Here are photos of my lively students with some of their work:
In jest, I had told Education Director Diane Jaquith that I wanted to give the Keynote Speech at the Symposium. Diane arranged for my students to join East of the Cascades Quilt Guild for their September meeting. Also, shop owner Jean Wells invited the local SAQA group.
Mid-week I presented my talk about the Tokyo Quilt Festival to 50 quilter gals in our workshop space. The next morning I returned to find a gift basket overflowing with goodies—a Sisters mug, local fudge, Sisters coasters, and a Sisters tea towel—to remember my time in town.
These days it’s hard to find a fully functioning and fabulous quilt shop. Yet in Sisters, with a population less than 3,000, Stitchin’ Post is housed in a BIG rustic-style building with quilt displays, hundreds of bolts of fabric, notions and patterns, yarns, and gifts. It’s great to see such an inspirational and thriving store.

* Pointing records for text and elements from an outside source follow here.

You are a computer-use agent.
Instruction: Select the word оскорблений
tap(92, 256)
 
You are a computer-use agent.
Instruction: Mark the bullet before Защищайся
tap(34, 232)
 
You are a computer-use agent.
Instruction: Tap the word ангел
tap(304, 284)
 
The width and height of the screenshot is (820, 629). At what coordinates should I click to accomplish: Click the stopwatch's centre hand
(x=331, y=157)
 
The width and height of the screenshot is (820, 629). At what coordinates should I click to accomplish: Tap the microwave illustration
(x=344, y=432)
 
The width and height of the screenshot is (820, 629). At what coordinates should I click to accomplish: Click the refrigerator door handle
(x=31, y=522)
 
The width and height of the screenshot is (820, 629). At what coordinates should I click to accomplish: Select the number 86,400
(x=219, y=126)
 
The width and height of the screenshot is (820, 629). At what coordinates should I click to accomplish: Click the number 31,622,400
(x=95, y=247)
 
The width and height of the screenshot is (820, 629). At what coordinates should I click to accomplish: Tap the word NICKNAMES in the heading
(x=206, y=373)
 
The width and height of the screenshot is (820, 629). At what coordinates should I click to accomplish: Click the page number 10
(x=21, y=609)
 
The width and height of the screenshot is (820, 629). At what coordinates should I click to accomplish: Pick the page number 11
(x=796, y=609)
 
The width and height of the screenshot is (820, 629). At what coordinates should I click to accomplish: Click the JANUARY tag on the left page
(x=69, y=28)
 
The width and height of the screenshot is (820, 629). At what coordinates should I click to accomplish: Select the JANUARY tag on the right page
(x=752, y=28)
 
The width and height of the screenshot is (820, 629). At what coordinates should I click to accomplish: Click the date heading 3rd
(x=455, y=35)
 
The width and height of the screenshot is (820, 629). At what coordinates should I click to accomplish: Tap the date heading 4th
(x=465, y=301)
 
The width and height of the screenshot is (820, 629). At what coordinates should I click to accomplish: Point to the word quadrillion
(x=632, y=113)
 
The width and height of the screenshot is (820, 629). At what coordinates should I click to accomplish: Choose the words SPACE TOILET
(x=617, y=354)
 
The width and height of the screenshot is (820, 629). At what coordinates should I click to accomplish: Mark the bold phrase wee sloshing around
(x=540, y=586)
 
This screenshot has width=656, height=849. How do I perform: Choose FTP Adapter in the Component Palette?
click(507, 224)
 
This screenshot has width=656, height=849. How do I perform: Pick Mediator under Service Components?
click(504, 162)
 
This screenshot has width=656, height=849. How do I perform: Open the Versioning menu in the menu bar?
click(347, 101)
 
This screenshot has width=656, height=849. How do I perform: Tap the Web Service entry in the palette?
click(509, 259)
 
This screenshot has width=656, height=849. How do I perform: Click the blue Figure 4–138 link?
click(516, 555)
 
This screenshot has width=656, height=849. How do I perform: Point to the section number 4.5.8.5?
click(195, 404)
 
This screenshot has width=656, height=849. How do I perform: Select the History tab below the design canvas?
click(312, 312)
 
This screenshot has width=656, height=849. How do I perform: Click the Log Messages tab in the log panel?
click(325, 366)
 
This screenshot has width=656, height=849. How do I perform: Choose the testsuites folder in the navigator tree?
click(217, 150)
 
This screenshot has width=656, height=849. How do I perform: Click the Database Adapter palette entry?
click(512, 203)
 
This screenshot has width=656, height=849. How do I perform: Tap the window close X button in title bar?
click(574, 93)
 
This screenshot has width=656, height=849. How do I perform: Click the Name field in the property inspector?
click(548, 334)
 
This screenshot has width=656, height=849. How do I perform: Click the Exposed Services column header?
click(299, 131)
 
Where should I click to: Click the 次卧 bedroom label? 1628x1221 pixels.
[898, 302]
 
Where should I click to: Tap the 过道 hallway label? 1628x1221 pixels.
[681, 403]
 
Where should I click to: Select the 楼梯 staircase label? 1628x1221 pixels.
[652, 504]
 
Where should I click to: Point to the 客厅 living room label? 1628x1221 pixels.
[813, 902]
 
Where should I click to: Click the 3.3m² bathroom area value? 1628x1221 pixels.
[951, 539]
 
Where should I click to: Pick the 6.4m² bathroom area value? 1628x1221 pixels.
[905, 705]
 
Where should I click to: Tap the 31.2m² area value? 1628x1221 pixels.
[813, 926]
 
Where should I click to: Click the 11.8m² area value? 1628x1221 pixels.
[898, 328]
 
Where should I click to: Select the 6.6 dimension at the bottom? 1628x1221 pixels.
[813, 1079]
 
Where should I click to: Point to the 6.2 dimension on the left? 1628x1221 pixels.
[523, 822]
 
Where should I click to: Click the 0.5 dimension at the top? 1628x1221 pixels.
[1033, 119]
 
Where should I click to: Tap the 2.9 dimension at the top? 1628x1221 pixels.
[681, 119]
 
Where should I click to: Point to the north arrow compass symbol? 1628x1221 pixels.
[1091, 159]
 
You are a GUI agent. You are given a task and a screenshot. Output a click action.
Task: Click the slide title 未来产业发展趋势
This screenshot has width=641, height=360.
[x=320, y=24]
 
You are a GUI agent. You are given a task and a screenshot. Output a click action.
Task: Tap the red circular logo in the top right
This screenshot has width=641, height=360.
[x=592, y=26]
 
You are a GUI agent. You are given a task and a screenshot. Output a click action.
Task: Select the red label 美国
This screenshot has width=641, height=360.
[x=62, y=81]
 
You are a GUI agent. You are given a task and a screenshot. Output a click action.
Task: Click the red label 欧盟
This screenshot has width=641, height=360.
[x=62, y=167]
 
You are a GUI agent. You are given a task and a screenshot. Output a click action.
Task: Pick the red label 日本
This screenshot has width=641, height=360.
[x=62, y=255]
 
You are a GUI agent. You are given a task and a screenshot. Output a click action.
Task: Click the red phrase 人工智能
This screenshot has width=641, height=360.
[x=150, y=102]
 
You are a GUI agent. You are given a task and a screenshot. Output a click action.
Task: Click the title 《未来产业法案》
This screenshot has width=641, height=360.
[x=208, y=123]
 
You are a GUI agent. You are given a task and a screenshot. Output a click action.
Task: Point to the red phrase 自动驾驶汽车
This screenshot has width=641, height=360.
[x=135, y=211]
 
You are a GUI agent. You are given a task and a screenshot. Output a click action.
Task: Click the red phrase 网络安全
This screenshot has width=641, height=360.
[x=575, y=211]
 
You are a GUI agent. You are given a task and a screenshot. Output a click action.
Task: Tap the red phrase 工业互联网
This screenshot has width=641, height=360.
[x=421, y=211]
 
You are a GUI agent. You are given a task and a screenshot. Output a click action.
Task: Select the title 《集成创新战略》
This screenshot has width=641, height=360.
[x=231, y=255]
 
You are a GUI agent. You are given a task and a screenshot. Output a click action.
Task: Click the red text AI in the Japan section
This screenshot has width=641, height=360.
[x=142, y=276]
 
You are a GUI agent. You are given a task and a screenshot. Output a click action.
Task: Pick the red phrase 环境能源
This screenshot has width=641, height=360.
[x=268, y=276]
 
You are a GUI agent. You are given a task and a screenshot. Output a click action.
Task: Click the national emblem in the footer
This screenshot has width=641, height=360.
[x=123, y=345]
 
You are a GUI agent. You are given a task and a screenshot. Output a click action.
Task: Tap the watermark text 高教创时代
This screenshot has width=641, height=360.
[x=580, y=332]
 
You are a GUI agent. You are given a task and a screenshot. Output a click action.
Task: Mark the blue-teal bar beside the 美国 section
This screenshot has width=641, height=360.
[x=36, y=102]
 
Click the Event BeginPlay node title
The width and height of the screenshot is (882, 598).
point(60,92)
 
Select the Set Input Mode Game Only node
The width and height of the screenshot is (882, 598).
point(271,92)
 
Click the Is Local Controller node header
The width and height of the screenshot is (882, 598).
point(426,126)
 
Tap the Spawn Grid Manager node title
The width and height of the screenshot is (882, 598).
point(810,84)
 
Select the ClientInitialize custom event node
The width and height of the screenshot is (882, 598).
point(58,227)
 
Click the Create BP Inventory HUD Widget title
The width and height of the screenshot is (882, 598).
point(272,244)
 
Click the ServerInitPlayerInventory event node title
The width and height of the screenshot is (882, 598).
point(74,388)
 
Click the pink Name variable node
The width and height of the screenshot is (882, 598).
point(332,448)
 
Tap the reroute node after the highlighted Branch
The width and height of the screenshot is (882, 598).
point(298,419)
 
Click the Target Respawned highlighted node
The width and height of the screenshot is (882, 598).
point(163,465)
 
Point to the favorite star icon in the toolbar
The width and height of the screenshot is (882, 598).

An even greater rarity is the clock shop directly behind Stitchin’ Post—Beacham’s Clock Company. Owner Ed Beacham made his first clock when he was just 16 years old as a high school woodworking assignment. Today he creates unique masterpieces that are filled with custom components, inside and out.
I entered the shop just before noon on my last day in Sisters. What a magical moment when all the clocks struck twelve! The horological emporium filled with chimes, chirps, songs, and more.
Ed’s welcoming wife, Kathi Beacham, showed me Ed’s most recent project. The huge ornate clock case was awaiting a Bavarian town, dancers, and musicians.
Then Kathi took me into the back of the shop to meet Ed and see his work-in-progress. In the workroom, the love of clocks and the obvious love between these two remarkable people shone brightly.
As my visit came to a close, I learned that the three peaks that rise over the southwestern skyline of Sisters are named Faith, Hope, and Charity. Those three virtues were continually shared with my newfound quilting friends.
It was a blessed week of creativity, camaraderie, and fun!